§ OBIETTIVO DELL'ESERCIZIO
Trascrivi per favore tutti i record seguenti, riga per riga e senza alcuna modifica.

§ RECORD FORNITI
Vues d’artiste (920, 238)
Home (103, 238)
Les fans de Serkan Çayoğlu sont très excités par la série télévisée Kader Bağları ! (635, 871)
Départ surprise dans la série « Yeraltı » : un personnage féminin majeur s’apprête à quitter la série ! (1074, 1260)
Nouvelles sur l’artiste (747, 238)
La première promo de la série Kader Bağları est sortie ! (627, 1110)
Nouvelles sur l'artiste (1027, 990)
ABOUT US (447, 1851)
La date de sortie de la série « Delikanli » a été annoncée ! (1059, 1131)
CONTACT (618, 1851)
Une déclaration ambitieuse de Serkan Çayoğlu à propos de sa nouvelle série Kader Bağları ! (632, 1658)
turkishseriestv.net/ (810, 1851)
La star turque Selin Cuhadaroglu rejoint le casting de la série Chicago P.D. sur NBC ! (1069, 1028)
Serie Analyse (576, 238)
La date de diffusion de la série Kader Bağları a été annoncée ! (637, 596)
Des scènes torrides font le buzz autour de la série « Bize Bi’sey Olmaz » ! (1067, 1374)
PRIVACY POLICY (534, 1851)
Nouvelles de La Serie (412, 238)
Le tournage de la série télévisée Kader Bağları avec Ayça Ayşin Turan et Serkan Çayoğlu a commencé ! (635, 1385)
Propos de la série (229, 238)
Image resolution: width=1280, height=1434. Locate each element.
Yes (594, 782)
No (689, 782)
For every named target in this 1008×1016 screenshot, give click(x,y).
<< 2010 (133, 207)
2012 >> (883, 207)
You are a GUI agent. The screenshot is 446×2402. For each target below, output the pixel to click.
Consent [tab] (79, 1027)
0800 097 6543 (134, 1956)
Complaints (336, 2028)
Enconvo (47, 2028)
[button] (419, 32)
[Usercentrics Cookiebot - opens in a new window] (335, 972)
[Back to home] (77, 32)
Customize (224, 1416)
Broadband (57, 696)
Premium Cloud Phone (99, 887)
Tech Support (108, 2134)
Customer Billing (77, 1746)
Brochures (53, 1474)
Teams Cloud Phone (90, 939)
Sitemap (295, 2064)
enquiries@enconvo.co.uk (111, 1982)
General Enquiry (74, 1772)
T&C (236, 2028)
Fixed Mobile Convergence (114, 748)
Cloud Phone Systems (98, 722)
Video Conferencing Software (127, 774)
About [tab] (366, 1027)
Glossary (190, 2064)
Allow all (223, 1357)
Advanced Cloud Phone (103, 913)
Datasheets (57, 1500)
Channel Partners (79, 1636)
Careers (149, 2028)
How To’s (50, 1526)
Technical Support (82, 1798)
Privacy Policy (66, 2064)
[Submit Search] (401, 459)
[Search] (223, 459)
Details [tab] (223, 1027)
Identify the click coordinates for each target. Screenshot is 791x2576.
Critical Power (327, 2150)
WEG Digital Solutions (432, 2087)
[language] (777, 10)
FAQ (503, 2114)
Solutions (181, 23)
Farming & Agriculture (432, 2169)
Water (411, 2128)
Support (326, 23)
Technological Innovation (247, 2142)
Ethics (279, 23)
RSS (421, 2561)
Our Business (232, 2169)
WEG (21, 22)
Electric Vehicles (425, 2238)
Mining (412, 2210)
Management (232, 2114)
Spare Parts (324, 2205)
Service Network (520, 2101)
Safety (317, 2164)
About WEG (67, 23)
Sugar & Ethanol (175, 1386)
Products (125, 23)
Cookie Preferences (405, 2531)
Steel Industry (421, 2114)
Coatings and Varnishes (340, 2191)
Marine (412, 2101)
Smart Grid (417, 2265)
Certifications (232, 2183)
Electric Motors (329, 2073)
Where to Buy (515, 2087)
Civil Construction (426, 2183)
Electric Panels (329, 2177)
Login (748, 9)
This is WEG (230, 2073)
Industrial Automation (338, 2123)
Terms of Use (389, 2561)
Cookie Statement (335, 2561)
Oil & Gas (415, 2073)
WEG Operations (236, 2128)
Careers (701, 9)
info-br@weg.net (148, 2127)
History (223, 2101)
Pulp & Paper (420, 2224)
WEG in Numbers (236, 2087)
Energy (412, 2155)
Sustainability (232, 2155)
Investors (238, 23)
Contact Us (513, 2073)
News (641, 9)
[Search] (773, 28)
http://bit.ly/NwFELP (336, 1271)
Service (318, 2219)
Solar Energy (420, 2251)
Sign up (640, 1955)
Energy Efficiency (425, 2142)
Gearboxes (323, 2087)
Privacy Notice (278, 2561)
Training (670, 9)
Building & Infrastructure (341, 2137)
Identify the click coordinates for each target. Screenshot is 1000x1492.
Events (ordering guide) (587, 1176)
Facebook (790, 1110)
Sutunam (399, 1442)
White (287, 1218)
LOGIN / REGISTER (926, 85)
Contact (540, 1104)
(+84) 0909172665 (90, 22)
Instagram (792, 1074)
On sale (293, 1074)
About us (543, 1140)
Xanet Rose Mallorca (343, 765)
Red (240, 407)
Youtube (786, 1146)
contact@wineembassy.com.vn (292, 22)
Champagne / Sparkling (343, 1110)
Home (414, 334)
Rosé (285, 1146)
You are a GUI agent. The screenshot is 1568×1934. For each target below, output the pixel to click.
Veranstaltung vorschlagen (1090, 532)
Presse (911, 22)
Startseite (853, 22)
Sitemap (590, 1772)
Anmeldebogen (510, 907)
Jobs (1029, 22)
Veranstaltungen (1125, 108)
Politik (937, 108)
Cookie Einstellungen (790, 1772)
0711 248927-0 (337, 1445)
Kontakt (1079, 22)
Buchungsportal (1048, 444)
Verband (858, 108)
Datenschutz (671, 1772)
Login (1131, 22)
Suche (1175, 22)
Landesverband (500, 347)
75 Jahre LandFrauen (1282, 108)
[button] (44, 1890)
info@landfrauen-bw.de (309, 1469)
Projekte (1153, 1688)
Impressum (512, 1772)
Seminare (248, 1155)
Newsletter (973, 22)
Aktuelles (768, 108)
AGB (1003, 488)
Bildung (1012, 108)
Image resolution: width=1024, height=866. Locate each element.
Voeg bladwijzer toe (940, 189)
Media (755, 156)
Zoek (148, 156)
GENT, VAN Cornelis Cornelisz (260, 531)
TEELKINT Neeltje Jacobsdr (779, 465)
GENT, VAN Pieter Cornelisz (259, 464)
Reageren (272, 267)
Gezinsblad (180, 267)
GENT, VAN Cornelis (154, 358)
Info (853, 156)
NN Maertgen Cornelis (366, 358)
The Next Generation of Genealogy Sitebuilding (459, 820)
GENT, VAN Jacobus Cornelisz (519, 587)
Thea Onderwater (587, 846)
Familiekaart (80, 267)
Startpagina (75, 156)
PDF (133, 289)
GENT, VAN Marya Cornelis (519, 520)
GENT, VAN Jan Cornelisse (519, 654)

§ RISULTATO DEL COMPITO
Vues d’artiste (920, 238)
Home (103, 238)
Les fans de Serkan Çayoğlu sont très excités par la série télévisée Kader Bağları ! (635, 871)
Départ surprise dans la série « Yeraltı » : un personnage féminin majeur s’apprête à quitter la série ! (1074, 1260)
Nouvelles sur l’artiste (747, 238)
La première promo de la série Kader Bağları est sortie ! (627, 1110)
Nouvelles sur l'artiste (1027, 990)
ABOUT US (447, 1851)
La date de sortie de la série « Delikanli » a été annoncée ! (1059, 1131)
CONTACT (618, 1851)
Une déclaration ambitieuse de Serkan Çayoğlu à propos de sa nouvelle série Kader Bağları ! (632, 1658)
turkishseriestv.net/ (810, 1851)
La star turque Selin Cuhadaroglu rejoint le casting de la série Chicago P.D. sur NBC ! (1069, 1028)
Serie Analyse (576, 238)
La date de diffusion de la série Kader Bağları a été annoncée ! (637, 596)
Des scènes torrides font le buzz autour de la série « Bize Bi’sey Olmaz » ! (1067, 1374)
PRIVACY POLICY (534, 1851)
Nouvelles de La Serie (412, 238)
Le tournage de la série télévisée Kader Bağları avec Ayça Ayşin Turan et Serkan Çayoğlu a commencé ! (635, 1385)
Propos de la série (229, 238)
Image resolution: width=1280, height=1434. Locate each element.
Yes (594, 782)
No (689, 782)
For every named target in this 1008×1016 screenshot, give click(x,y).
<< 2010 (133, 207)
2012 >> (883, 207)
You are a GUI agent. The screenshot is 446×2402. For each target below, output the pixel to click.
Consent [tab] (79, 1027)
0800 097 6543 (134, 1956)
Complaints (336, 2028)
Enconvo (47, 2028)
[button] (419, 32)
[Usercentrics Cookiebot - opens in a new window] (335, 972)
[Back to home] (77, 32)
Customize (224, 1416)
Broadband (57, 696)
Premium Cloud Phone (99, 887)
Tech Support (108, 2134)
Customer Billing (77, 1746)
Brochures (53, 1474)
Teams Cloud Phone (90, 939)
Sitemap (295, 2064)
enquiries@enconvo.co.uk (111, 1982)
General Enquiry (74, 1772)
T&C (236, 2028)
Fixed Mobile Convergence (114, 748)
Cloud Phone Systems (98, 722)
Video Conferencing Software (127, 774)
About [tab] (366, 1027)
Glossary (190, 2064)
Allow all (223, 1357)
Advanced Cloud Phone (103, 913)
Datasheets (57, 1500)
Channel Partners (79, 1636)
Careers (149, 2028)
How To’s (50, 1526)
Technical Support (82, 1798)
Privacy Policy (66, 2064)
[Submit Search] (401, 459)
[Search] (223, 459)
Details [tab] (223, 1027)
Identify the click coordinates for each target. Screenshot is 791x2576.
Critical Power (327, 2150)
WEG Digital Solutions (432, 2087)
[language] (777, 10)
FAQ (503, 2114)
Solutions (181, 23)
Farming & Agriculture (432, 2169)
Water (411, 2128)
Support (326, 23)
Technological Innovation (247, 2142)
Ethics (279, 23)
RSS (421, 2561)
Our Business (232, 2169)
WEG (21, 22)
Electric Vehicles (425, 2238)
Mining (412, 2210)
Management (232, 2114)
Spare Parts (324, 2205)
Service Network (520, 2101)
Safety (317, 2164)
About WEG (67, 23)
Sugar & Ethanol (175, 1386)
Products (125, 23)
Cookie Preferences (405, 2531)
Steel Industry (421, 2114)
Coatings and Varnishes (340, 2191)
Marine (412, 2101)
Smart Grid (417, 2265)
Certifications (232, 2183)
Electric Motors (329, 2073)
Where to Buy (515, 2087)
Civil Construction (426, 2183)
Electric Panels (329, 2177)
Login (748, 9)
This is WEG (230, 2073)
Industrial Automation (338, 2123)
Terms of Use (389, 2561)
Cookie Statement (335, 2561)
Oil & Gas (415, 2073)
WEG Operations (236, 2128)
Careers (701, 9)
info-br@weg.net (148, 2127)
History (223, 2101)
Pulp & Paper (420, 2224)
WEG in Numbers (236, 2087)
Energy (412, 2155)
Sustainability (232, 2155)
Investors (238, 23)
Contact Us (513, 2073)
News (641, 9)
[Search] (773, 28)
http://bit.ly/NwFELP (336, 1271)
Service (318, 2219)
Solar Energy (420, 2251)
Sign up (640, 1955)
Energy Efficiency (425, 2142)
Gearboxes (323, 2087)
Privacy Notice (278, 2561)
Training (670, 9)
Building & Infrastructure (341, 2137)
Identify the click coordinates for each target. Screenshot is 1000x1492.
Events (ordering guide) (587, 1176)
Facebook (790, 1110)
Sutunam (399, 1442)
White (287, 1218)
LOGIN / REGISTER (926, 85)
Contact (540, 1104)
(+84) 0909172665 (90, 22)
Instagram (792, 1074)
On sale (293, 1074)
About us (543, 1140)
Xanet Rose Mallorca (343, 765)
Red (240, 407)
Youtube (786, 1146)
contact@wineembassy.com.vn (292, 22)
Champagne / Sparkling (343, 1110)
Home (414, 334)
Rosé (285, 1146)
You are a GUI agent. The screenshot is 1568×1934. For each target below, output the pixel to click.
Veranstaltung vorschlagen (1090, 532)
Presse (911, 22)
Startseite (853, 22)
Sitemap (590, 1772)
Anmeldebogen (510, 907)
Jobs (1029, 22)
Veranstaltungen (1125, 108)
Politik (937, 108)
Cookie Einstellungen (790, 1772)
0711 248927-0 (337, 1445)
Kontakt (1079, 22)
Buchungsportal (1048, 444)
Verband (858, 108)
Datenschutz (671, 1772)
Login (1131, 22)
Suche (1175, 22)
Landesverband (500, 347)
75 Jahre LandFrauen (1282, 108)
[button] (44, 1890)
info@landfrauen-bw.de (309, 1469)
Projekte (1153, 1688)
Impressum (512, 1772)
Seminare (248, 1155)
Newsletter (973, 22)
Aktuelles (768, 108)
AGB (1003, 488)
Bildung (1012, 108)
Image resolution: width=1024, height=866. Locate each element.
Voeg bladwijzer toe (940, 189)
Media (755, 156)
Zoek (148, 156)
GENT, VAN Cornelis Cornelisz (260, 531)
TEELKINT Neeltje Jacobsdr (779, 465)
GENT, VAN Pieter Cornelisz (259, 464)
Reageren (272, 267)
Gezinsblad (180, 267)
GENT, VAN Cornelis (154, 358)
Info (853, 156)
NN Maertgen Cornelis (366, 358)
The Next Generation of Genealogy Sitebuilding (459, 820)
GENT, VAN Jacobus Cornelisz (519, 587)
Thea Onderwater (587, 846)
Familiekaart (80, 267)
Startpagina (75, 156)
PDF (133, 289)
GENT, VAN Marya Cornelis (519, 520)
GENT, VAN Jan Cornelisse (519, 654)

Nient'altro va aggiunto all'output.